**Exercise objective**
For each line below that contains the word "cloud", return that line.

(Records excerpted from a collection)

• • • • • • •

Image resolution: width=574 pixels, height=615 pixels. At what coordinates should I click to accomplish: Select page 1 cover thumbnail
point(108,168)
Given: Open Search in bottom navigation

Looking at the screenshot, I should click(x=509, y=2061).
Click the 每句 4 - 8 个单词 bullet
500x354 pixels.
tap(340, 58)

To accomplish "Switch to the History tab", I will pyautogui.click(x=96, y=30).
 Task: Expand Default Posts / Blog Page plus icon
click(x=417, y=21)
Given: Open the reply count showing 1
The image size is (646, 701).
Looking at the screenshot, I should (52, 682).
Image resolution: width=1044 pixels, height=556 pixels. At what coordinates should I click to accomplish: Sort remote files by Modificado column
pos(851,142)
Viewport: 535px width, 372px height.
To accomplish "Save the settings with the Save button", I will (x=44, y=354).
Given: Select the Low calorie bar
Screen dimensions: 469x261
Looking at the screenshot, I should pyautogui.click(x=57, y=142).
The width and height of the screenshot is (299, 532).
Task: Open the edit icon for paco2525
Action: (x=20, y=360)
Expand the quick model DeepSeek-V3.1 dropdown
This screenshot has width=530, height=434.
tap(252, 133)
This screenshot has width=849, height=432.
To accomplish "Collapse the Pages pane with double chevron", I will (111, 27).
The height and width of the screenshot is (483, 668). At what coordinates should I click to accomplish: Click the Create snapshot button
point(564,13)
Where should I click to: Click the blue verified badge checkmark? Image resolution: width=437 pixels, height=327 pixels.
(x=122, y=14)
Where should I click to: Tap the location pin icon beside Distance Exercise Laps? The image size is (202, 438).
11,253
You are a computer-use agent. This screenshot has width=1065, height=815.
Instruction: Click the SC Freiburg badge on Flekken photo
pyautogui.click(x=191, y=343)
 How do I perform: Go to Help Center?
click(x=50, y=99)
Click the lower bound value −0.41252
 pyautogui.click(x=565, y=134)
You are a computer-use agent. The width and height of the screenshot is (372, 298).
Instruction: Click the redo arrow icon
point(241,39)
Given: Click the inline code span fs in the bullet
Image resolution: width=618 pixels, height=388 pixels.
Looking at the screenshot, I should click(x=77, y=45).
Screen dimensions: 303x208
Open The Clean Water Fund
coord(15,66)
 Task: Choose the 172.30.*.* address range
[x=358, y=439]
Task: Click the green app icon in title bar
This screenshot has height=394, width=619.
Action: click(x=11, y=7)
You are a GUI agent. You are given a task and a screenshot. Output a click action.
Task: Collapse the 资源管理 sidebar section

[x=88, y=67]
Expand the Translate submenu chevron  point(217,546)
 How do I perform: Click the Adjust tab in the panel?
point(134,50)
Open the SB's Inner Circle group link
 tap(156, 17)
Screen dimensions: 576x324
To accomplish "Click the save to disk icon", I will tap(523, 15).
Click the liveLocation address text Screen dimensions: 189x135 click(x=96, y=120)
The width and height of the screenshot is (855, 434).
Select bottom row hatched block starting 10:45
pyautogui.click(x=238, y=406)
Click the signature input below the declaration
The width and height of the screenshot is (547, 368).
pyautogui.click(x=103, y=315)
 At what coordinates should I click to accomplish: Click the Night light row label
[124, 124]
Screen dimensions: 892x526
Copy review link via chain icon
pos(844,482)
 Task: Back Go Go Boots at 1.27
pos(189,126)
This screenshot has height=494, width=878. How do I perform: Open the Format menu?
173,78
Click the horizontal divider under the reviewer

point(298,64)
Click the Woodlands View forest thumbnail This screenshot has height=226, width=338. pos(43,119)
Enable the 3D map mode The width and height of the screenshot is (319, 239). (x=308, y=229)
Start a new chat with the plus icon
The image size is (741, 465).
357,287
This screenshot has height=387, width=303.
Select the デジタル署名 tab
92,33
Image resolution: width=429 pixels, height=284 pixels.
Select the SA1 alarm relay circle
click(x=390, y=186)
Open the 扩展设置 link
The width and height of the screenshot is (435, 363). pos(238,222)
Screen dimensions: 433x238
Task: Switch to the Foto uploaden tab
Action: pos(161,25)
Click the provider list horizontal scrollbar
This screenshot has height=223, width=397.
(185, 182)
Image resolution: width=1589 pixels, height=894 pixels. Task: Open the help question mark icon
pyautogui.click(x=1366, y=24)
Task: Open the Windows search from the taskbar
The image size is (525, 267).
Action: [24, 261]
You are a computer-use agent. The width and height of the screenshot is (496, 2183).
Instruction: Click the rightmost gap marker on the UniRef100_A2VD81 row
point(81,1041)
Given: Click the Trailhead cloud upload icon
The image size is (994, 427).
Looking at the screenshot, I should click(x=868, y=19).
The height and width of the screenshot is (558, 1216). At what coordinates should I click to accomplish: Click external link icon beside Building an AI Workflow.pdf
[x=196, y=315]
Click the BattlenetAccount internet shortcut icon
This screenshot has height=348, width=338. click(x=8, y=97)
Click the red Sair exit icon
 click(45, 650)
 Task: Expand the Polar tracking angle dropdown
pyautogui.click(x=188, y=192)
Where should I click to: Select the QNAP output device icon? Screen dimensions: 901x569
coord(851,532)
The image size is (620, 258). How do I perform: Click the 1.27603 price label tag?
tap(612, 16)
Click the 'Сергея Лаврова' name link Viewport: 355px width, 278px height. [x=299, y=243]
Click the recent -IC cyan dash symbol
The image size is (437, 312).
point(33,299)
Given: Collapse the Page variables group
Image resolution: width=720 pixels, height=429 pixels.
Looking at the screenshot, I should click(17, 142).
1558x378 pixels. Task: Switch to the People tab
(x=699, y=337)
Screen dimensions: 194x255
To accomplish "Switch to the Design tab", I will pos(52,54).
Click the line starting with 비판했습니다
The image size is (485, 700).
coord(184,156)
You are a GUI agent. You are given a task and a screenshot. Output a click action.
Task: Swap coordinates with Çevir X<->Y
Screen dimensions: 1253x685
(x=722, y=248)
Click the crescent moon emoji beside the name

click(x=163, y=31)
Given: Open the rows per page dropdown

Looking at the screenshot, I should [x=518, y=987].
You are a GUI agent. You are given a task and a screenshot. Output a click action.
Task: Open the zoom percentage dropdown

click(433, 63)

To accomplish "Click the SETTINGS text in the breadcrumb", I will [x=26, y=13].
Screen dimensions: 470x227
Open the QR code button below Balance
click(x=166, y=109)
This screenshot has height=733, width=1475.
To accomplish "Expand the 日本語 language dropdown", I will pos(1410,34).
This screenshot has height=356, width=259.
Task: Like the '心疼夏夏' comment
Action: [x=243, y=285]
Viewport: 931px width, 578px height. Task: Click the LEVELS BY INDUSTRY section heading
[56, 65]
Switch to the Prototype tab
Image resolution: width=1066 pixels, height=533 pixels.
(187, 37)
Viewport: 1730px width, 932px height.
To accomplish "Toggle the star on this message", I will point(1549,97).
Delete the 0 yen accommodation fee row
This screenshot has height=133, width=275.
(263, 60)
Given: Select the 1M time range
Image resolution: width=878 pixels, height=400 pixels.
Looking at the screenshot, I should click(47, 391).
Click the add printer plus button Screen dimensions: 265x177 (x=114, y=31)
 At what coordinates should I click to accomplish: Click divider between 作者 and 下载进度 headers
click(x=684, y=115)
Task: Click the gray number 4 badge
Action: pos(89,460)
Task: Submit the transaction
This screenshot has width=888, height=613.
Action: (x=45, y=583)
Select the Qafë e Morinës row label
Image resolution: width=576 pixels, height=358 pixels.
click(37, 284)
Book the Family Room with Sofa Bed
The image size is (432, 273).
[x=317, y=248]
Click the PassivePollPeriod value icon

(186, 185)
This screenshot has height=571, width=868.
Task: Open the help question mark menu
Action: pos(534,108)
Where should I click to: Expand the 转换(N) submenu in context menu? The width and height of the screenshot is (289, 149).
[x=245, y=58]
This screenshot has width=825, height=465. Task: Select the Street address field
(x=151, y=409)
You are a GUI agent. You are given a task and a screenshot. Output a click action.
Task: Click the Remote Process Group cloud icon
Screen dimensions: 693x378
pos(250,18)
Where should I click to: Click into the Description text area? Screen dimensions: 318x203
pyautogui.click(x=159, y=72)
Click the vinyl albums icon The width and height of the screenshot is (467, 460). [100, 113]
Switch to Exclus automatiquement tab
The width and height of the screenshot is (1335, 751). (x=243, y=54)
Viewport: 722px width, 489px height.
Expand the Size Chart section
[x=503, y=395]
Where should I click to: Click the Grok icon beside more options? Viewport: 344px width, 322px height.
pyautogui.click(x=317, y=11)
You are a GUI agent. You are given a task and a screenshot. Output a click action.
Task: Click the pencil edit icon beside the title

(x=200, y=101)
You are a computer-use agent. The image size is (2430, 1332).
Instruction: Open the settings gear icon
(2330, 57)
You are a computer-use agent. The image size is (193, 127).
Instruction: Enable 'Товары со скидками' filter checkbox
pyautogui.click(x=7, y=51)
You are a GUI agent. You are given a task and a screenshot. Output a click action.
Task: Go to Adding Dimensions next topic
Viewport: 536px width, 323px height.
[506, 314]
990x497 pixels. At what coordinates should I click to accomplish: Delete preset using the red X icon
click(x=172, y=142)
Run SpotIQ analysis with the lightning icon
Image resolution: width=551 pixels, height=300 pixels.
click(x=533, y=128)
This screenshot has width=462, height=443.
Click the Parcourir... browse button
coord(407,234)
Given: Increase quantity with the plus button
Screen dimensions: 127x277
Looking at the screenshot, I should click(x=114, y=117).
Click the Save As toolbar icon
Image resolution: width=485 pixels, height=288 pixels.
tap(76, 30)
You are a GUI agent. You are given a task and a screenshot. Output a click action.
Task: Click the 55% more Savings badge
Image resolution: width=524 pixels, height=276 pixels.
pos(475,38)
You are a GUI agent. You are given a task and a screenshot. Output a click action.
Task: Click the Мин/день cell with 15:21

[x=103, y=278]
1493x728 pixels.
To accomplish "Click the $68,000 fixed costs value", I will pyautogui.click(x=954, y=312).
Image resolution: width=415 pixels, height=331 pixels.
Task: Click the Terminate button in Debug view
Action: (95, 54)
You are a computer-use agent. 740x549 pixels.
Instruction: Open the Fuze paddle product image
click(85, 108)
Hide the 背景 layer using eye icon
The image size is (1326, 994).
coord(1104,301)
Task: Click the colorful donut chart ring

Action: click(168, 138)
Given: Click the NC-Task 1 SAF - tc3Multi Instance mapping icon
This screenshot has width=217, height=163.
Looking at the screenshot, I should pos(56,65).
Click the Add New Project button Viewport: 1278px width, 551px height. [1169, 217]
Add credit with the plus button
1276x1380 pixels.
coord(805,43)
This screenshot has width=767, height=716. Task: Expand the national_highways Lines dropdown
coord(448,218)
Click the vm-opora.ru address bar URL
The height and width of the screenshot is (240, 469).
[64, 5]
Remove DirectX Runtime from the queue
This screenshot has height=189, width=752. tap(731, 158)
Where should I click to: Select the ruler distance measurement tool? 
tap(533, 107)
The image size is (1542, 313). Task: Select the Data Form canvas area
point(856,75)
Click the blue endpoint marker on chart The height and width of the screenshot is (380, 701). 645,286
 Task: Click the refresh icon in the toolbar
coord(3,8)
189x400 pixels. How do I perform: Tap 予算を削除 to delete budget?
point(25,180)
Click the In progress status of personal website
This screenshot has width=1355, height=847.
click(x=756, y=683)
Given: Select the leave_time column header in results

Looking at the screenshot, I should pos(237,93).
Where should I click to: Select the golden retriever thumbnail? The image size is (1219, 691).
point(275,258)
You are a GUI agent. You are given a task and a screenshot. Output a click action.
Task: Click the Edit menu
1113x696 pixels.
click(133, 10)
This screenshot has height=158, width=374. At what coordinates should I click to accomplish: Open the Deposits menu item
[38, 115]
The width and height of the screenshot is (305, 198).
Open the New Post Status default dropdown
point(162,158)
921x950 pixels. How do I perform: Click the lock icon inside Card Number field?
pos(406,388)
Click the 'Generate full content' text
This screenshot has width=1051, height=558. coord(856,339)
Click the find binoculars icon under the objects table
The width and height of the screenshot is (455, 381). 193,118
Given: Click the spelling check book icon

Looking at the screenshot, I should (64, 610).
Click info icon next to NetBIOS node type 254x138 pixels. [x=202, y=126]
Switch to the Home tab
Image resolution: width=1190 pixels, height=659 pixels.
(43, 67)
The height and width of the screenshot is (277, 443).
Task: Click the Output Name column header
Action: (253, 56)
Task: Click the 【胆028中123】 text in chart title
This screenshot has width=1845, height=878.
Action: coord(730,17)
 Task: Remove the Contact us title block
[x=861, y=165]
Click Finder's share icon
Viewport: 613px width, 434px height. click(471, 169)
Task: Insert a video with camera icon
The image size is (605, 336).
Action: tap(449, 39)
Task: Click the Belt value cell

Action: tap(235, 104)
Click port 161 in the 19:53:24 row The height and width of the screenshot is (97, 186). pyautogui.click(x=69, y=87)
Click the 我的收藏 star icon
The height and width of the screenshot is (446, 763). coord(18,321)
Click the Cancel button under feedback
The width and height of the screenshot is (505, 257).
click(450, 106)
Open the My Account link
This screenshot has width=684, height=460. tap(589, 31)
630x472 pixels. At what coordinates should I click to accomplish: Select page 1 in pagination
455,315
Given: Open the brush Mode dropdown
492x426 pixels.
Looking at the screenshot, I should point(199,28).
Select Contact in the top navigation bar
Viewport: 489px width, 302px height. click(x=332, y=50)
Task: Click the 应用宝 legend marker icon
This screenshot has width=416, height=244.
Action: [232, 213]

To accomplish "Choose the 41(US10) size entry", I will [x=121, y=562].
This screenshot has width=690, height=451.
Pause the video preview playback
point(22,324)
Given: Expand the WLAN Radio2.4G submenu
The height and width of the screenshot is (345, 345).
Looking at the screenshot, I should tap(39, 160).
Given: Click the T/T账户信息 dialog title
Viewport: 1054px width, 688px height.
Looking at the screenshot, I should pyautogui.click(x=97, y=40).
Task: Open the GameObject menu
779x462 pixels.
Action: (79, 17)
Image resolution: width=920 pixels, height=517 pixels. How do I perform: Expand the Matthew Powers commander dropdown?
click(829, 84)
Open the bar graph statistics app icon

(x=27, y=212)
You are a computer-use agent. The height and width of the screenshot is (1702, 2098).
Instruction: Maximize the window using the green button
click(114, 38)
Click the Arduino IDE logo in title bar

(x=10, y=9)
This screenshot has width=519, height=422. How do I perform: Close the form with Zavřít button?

• • • • • • •

**Written solution**
Given: Click the Trailhead cloud upload icon
Task: Click the Remote Process Group cloud icon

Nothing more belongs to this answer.